It's been six years since Regina Spektor released Begin to Hope, a festival-friendly breakthrough album with a poppy sheen that easily loaned itself to mobile phone network marketing campaigns and the like. Six years then since the Moscow-born Bronx-raised artist, a tiny human beatbox with a shock of curls, took the kooky-girl-with-piano shtick into the mainstream. And yet, as this follow-up to 2009's Far makes clear, there's only so much of what makes Regina Spektor, well, Regina that can be major-label sanitised.

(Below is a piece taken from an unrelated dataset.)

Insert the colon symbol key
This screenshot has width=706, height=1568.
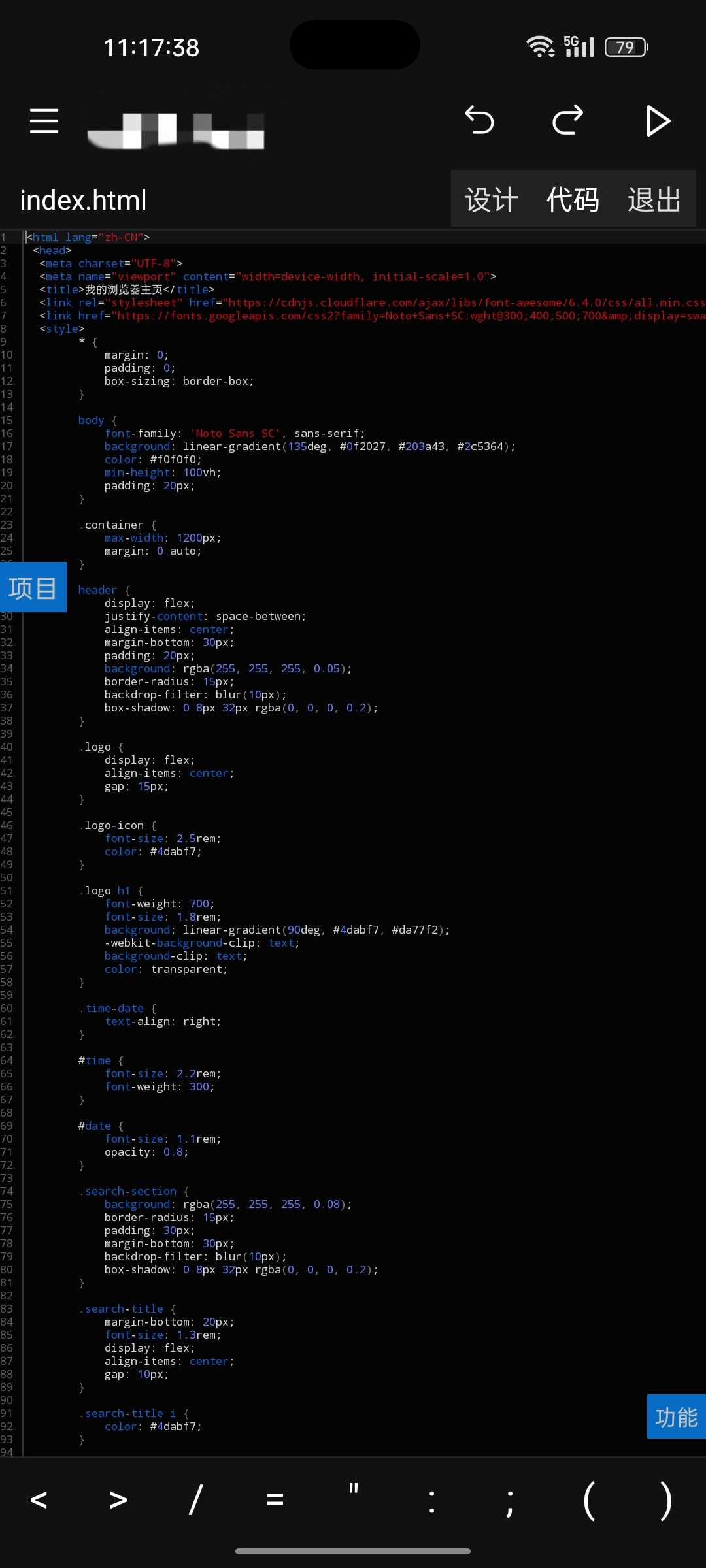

What We Saw from the Cheap Seats begins simply enough: a poppy, piano-and-vocal number that wouldn't have seemed out of place on either of the last two albums, until its gentle musing about the difficulty of growing up and moving on from one's roots - albeit one where the place you are looking to leave is in your own head – bursts into a slightly manic vocal breakdown. It sets the tone for an album that cuts and pastes pretty much every incarnation of Regina Spektor into one place.

If quirky singalong pop is your thing, a modern-day reworking of "Don't Leave Me (Ne Quitte Pas)" is one of the most uplifting examples of the genre Spektor has ever produced. If you're more of a fan of the singer's more eccentric vocal experimentation, all whoops and hollers and strange accents, "Oh Marcello" might prove an easier listen than I found it. "All the Rowboats" is a claustrophobic, heavily-percussive song delivered from the perspective of museum exhibits trapped under glass and "Open" is ghostly, churchlike and powerful. Piano-driven ballad "Firewood" abandons the histrionics in favour of a simple composition as beautiful as its subject material is sombre.

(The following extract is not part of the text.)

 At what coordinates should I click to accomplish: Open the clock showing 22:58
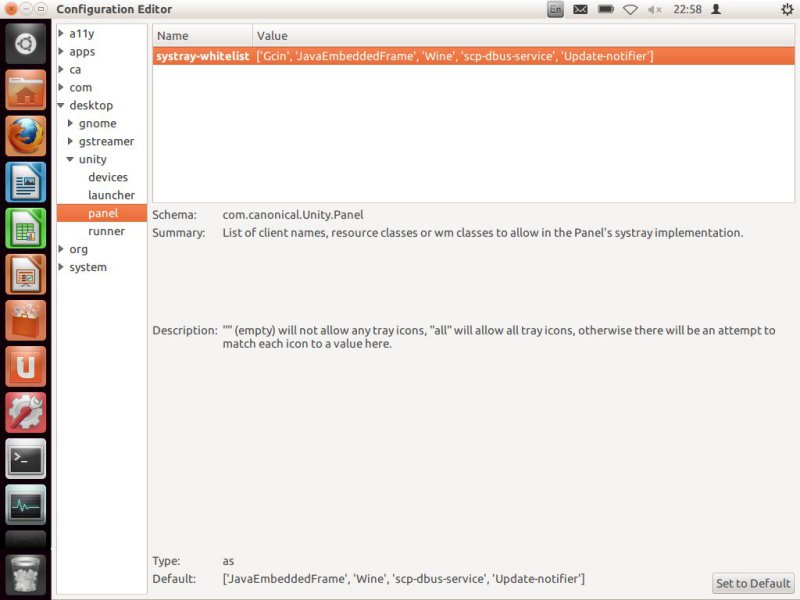tap(687, 9)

The result is an album that's made for modern-day shuffle, as fuel for 2012's most heartfelt mixtapes, rather than to be listened to as a satisfying whole. Still, even during its weakest moments the sheer charm of its oft-lovelorn, sometimes childlike lyrics could raise a smile from the stoniest heart. The piano is not firewood yet, indeed.

Watch the video for "All the Rowboats"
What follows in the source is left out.